> Saved data entries
>>

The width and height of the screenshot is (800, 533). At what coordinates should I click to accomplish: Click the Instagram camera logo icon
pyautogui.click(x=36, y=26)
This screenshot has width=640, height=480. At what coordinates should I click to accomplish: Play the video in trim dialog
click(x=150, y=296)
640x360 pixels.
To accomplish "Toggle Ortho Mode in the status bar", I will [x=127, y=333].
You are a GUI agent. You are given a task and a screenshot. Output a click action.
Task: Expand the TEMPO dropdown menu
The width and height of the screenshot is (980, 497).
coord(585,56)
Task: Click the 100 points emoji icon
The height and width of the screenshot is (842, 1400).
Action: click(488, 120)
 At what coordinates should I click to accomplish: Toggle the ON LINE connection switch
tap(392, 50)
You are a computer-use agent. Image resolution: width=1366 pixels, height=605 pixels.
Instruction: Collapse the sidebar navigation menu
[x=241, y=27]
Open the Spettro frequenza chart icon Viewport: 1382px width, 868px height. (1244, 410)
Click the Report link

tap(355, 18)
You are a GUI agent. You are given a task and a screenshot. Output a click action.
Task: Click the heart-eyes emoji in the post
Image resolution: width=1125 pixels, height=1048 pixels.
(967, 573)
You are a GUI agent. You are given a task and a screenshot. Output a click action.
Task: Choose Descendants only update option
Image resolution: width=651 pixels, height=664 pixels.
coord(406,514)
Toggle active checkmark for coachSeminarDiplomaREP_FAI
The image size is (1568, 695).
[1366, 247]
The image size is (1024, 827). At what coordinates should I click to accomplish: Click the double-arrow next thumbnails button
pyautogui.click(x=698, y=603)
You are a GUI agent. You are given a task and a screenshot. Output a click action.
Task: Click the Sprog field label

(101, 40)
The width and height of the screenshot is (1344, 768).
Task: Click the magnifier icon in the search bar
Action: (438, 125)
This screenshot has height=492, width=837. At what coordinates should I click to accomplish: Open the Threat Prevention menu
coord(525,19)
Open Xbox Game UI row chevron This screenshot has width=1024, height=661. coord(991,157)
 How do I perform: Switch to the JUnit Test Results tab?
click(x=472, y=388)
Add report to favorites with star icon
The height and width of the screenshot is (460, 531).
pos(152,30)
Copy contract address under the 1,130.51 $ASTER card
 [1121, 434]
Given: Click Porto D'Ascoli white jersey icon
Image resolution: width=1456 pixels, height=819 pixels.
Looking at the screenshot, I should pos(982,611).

<<

> WORK REQUEST
What is needed here is an exact reproduction of all the entries.

> SOLUTION FOR THIS EXERCISE
The width and height of the screenshot is (800, 533). At what coordinates should I click to accomplish: Click the Instagram camera logo icon
pyautogui.click(x=36, y=26)
This screenshot has width=640, height=480. At what coordinates should I click to accomplish: Play the video in trim dialog
click(x=150, y=296)
640x360 pixels.
To accomplish "Toggle Ortho Mode in the status bar", I will [x=127, y=333].
You are a GUI agent. You are given a task and a screenshot. Output a click action.
Task: Expand the TEMPO dropdown menu
The width and height of the screenshot is (980, 497).
coord(585,56)
Task: Click the 100 points emoji icon
The height and width of the screenshot is (842, 1400).
Action: click(488, 120)
 At what coordinates should I click to accomplish: Toggle the ON LINE connection switch
tap(392, 50)
You are a computer-use agent. Image resolution: width=1366 pixels, height=605 pixels.
Instruction: Collapse the sidebar navigation menu
[x=241, y=27]
Open the Spettro frequenza chart icon Viewport: 1382px width, 868px height. (1244, 410)
Click the Report link

tap(355, 18)
You are a GUI agent. You are given a task and a screenshot. Output a click action.
Task: Click the heart-eyes emoji in the post
Image resolution: width=1125 pixels, height=1048 pixels.
(967, 573)
You are a GUI agent. You are given a task and a screenshot. Output a click action.
Task: Choose Descendants only update option
Image resolution: width=651 pixels, height=664 pixels.
coord(406,514)
Toggle active checkmark for coachSeminarDiplomaREP_FAI
The image size is (1568, 695).
[1366, 247]
The image size is (1024, 827). At what coordinates should I click to accomplish: Click the double-arrow next thumbnails button
pyautogui.click(x=698, y=603)
You are a GUI agent. You are given a task and a screenshot. Output a click action.
Task: Click the Sprog field label

(101, 40)
The width and height of the screenshot is (1344, 768).
Task: Click the magnifier icon in the search bar
Action: (438, 125)
This screenshot has height=492, width=837. At what coordinates should I click to accomplish: Open the Threat Prevention menu
coord(525,19)
Open Xbox Game UI row chevron This screenshot has width=1024, height=661. coord(991,157)
 How do I perform: Switch to the JUnit Test Results tab?
click(x=472, y=388)
Add report to favorites with star icon
The height and width of the screenshot is (460, 531).
pos(152,30)
Copy contract address under the 1,130.51 $ASTER card
 [1121, 434]
Given: Click Porto D'Ascoli white jersey icon
Image resolution: width=1456 pixels, height=819 pixels.
Looking at the screenshot, I should pos(982,611).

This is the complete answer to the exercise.